#### [任务说明]
按文章中出现的顺序，列出关于HLS优化指令的文章里所有带编号的小节标题，保留原编号。
━━━ 文章
背景：为了更少的时延，我们需要增大吞吐量和流率，因此需要用到下面的优化指令。

目的：熟悉UG902文档中HLS关于增大吞吐量和流率的优化指令。

1.2 Flushing Pipeline

1.3 Automatic loop pipeline

2 Partition Array to improve pipelining

3.dependencies

3.1 去除false dependencies来改善loop pipeline

4. loop unrolling

1. Task Pipeline

Pipeline的意思是一个操作并不需要完成所有的步骤，而下一个操作就会开始。可以用于函数和循环。

如果没有pipeline优化指令，则函数每3个时钟周期读取一个数，每2个时钟周期输出一个数。函数的Initiation Interval（II）为3，latency为2。加了pipeline之后，II=1

运用循环流水线，可以将一个8时钟周期的循环（II=3）改为4时钟周期。

PIPELINE指令的II（Initiation interval）默认值为1，II可以被确认。Pipeline指令下面的层级的会被UNROLL，所有的子函数需要被单独的PIPELINE。

函数PIPELINE与循环PIPELINE的区别，如下图：

函数中，PIPELINE会永久运行不结束。
循环中，PIPELINE指令会一直执行知道所有的循环结束。
━━━━━━
━━━ 原始数据
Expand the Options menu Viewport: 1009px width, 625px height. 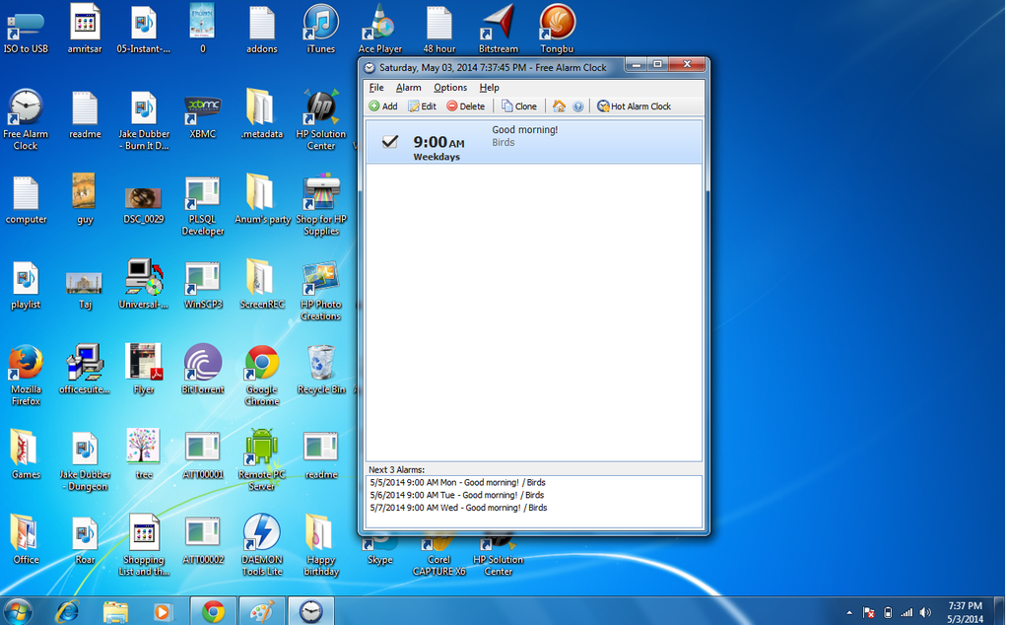(x=450, y=88)
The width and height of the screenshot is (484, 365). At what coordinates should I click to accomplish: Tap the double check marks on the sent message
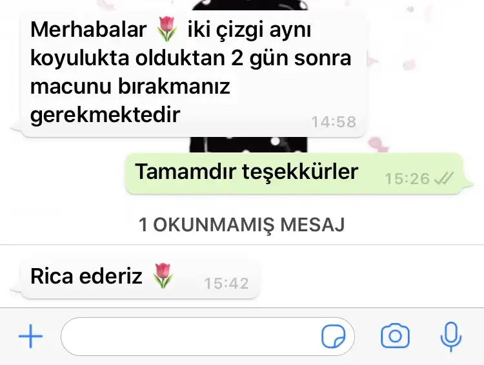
━━━━━━
#### [结果]
1.2 Flushing Pipeline
1.3 Automatic loop pipeline
2 Partition Array to improve pipelining
3.dependencies
3.1 去除false dependencies来改善loop pipeline
4. loop unrolling
1. Task Pipeline